Bosnia: rampant festivals and bankrupt museums
Author: Marzia Bona
Bosnia and Herzegovina’s major cultural institutions, including the National Museum, the Art Gallery and the National Film Archive, are in a state of neglect. The State does not support them, because doing so would imply acknowledging the existence of a common cultural and historical heritage. Some, in the capital’s artistic milieu, have suggested privatization
There are seven of these institutions, acrobatically termed “cultural institutions of State interest” – a formula that sidesteps the more problematic phrase “national interest”. Of which nation? The question could be reformulated in these terms: who should fund them? Which national culture do they represent?
This crisis is obviously not solely dictated by the country’s financial constraints. In fact, while the seven institutions are left to themselves, there are substantial contributions to festivals that can ensure high visibility for lower financial commitment. Such contradictions stem complains of an excessive “festivalisation” of culture, i.e. a monopoly of festivals in terms of budget and visibility at the expense of institutions custodians of shared cultural heritage.
This has gradually become a debate between those who invoke protection and public funding for the seven institutions and those who blame their directors’ alleged inertia and poor management skills. These issues are common to many European countries, torn between the protection of public property and the challenges of economic sustainability. In Bosnia and Herzegovina, however, there are further difficulties related to the recognition of a shared cultural heritage.
The status question
The definition of the status of these seven institutions has been stalling for 17 years, for political reasons. The obvious solution would be to assign them to the State level, but not all of the political parties involved are willing to take charge of cultural institutions that are not clearly connoted in a national sense. In fact, such a decision would acknowledge the existence of a shared cultural and historical heritage, an unacceptable idea especially for the SNSD, the party of the Minister of Civil Affairs Sredoje Nović (1) and Milorad Dodik, who do not wish to bear the costs of “Sarajevo” institutions or endorse the capital’s monopoly of culture.
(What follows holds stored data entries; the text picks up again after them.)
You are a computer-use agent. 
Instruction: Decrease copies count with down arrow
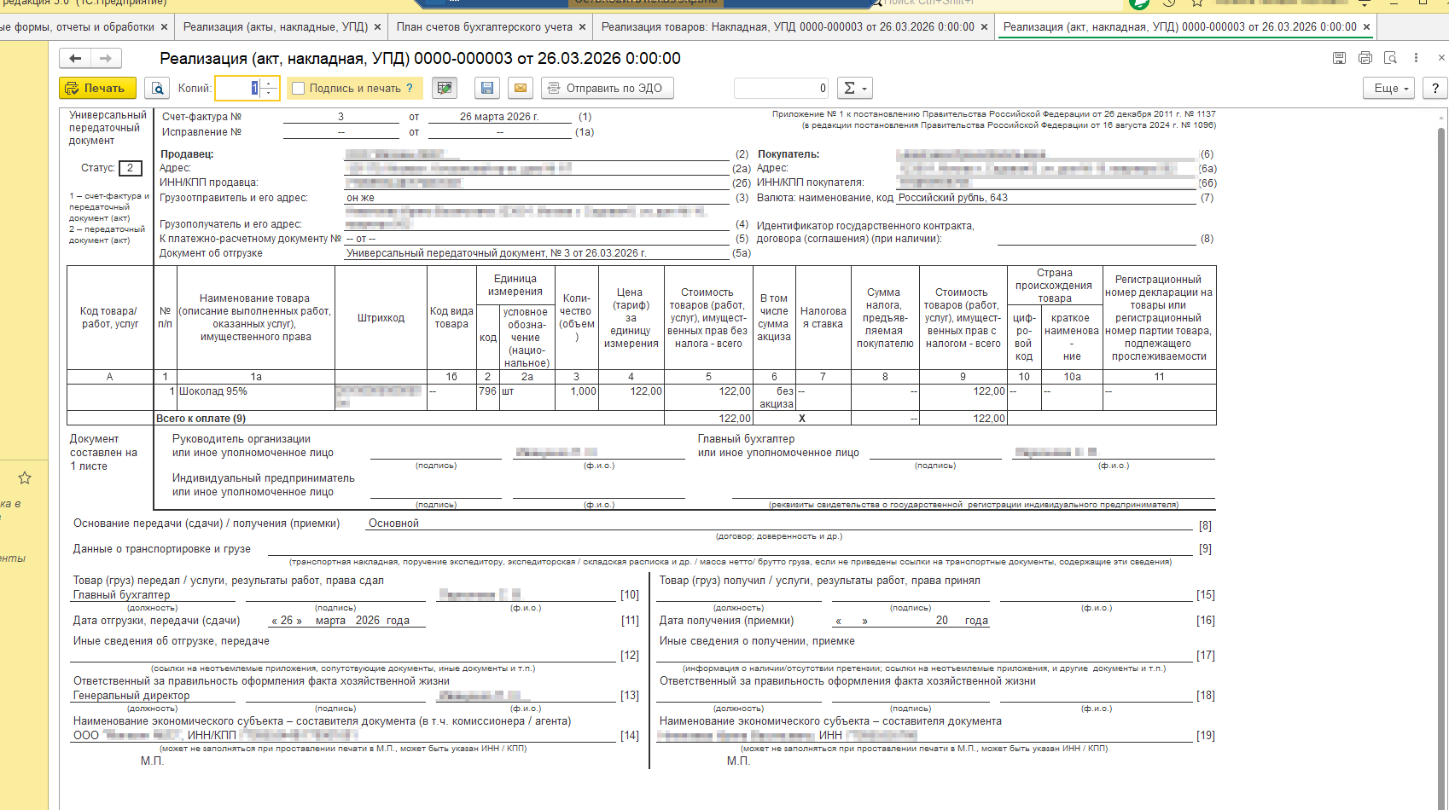(x=270, y=93)
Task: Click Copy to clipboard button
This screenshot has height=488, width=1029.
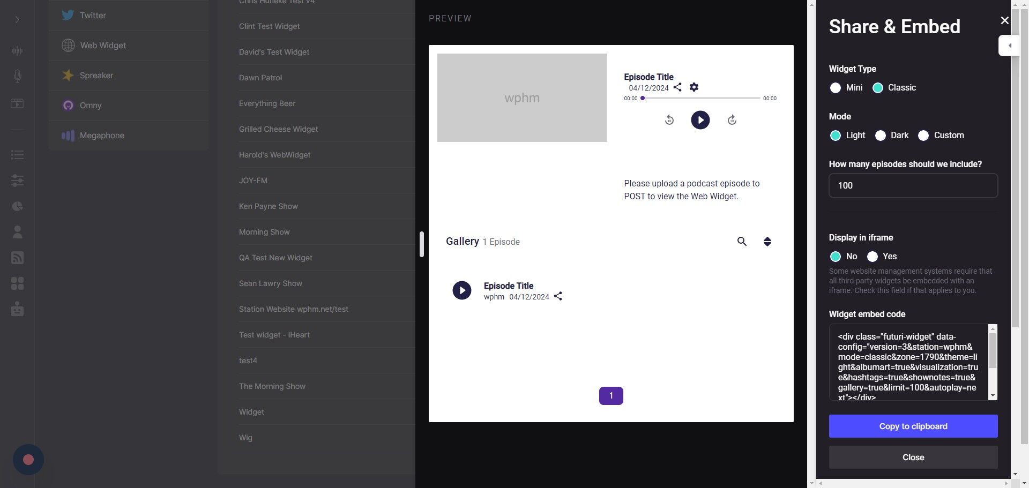Action: point(913,426)
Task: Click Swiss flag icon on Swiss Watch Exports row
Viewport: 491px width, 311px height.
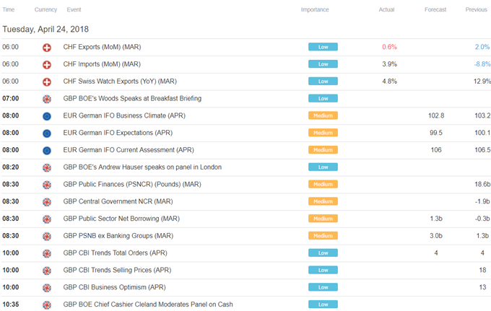Action: pos(47,82)
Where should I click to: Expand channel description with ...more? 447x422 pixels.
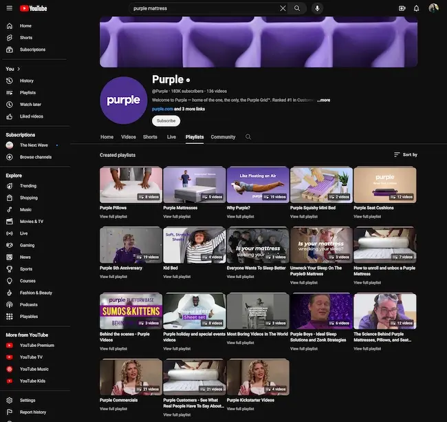[323, 100]
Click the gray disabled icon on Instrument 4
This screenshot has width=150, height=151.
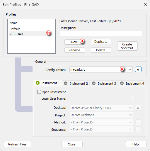[x=122, y=83]
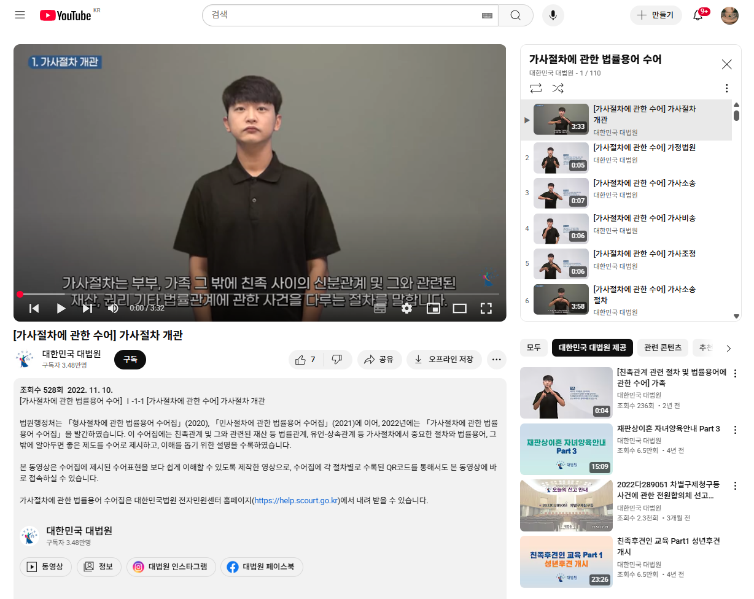Switch to theater mode view
754x599 pixels.
[459, 308]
The seven institutions, all located in the capital, are legacy of the Yugoslav period, when they were responsibility of the Republic of Bosnia and Herzegovina. Following the dissolution of Yugoslavia, their status has never been defined. The Dayton Agreement does not contain information about this, so that today the constitutional vacuum leaves room for conflicting interpretations. There are those who insist that the situation should be resolved finally giving these institutions to the State’s level of competence and those who, on the contrary, argue that since nothing is said in the Constitution of the country, the administration falls to a lower level and should not fall on the common budget.
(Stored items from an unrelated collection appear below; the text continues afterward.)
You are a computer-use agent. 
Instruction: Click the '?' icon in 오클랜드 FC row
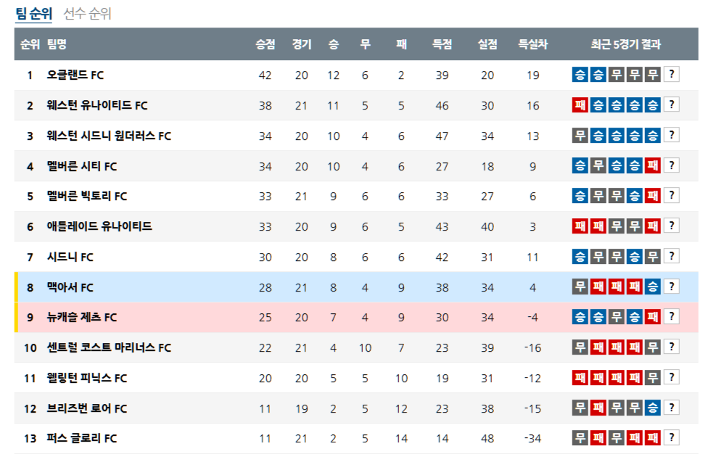[x=672, y=75]
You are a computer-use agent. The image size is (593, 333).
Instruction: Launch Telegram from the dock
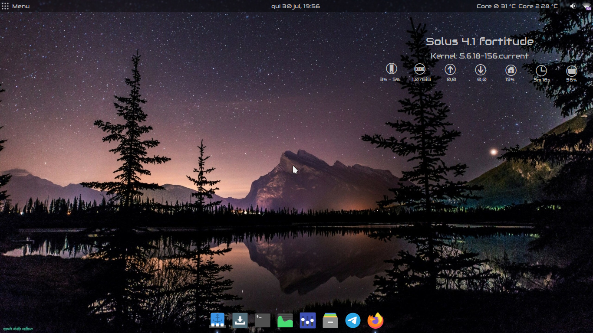pos(353,320)
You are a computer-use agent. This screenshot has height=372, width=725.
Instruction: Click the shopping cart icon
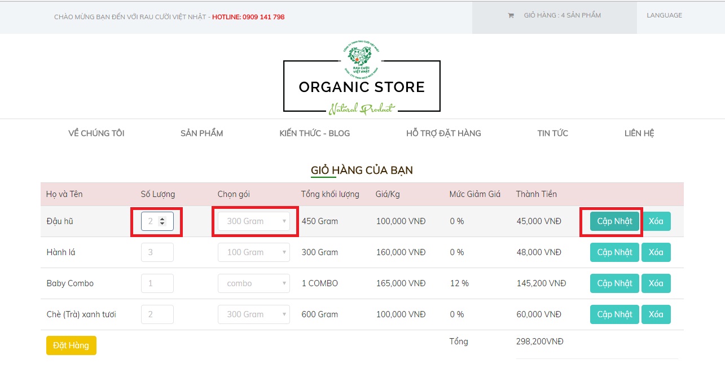[511, 16]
According to the first hypothesis, the seven cultural institutions should be able to rely on the public budget allocated from the State level. An ad hoc budget, however, never has existed. At the same time, local governments (Federal, Cantonal and Municipal) lack the expertise or resources to operate these institutions. Over the years, repeated extraordinary allocations of funds from the local authorities have tried to plug the holes in the budget of the seven institutions, effectively prolonging their agony. In this climate of uncertainty, the seven institutions survive in a state of perpetual emergency, with no opportunity for long-term planning, and minimising their activities.
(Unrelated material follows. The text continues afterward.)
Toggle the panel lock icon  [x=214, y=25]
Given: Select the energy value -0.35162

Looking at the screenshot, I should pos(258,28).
This emergency politics was confirmed on several occasions by government leaders. Among other things, it is worth recalling the meeting organised by the Heinrich Böll Foundation and Open Centre Sarajevo in March 2012, called “What cultural institutions do we need?”. During the debate, the Deputy Minister for Civil Affairs Denisa Sarajlić Maglić (SDP) declared it a priority to cope with the maintenance of the facilities rather than defining their status. In other words, matters uncomfortable for the party of the Minister Sredoje Nović (SNSD) have been postponed until further notice.
A managerial approach to culture
Since autumn 2011, the seven institutions have denounced their state of “ongoing emergency”. These alarms have raised critical responses: Haris Pašović, director and founder of the East West Centre and creator of the performance with the red chairs for the twentieth anniversary of the siege of Sarajevo, attacked the seven institutions denouncing their inaction and inability to use alternative methods of financing. The solutions proposed by the “festivalist current” represented by Pašović (but also by the directors of the Sarajevo Film Festival and the MESS Festival, Mirsad Purivatra and Dino Mustafić ) include the adoption of a managerial approach and the recourse to sponsors and European funds.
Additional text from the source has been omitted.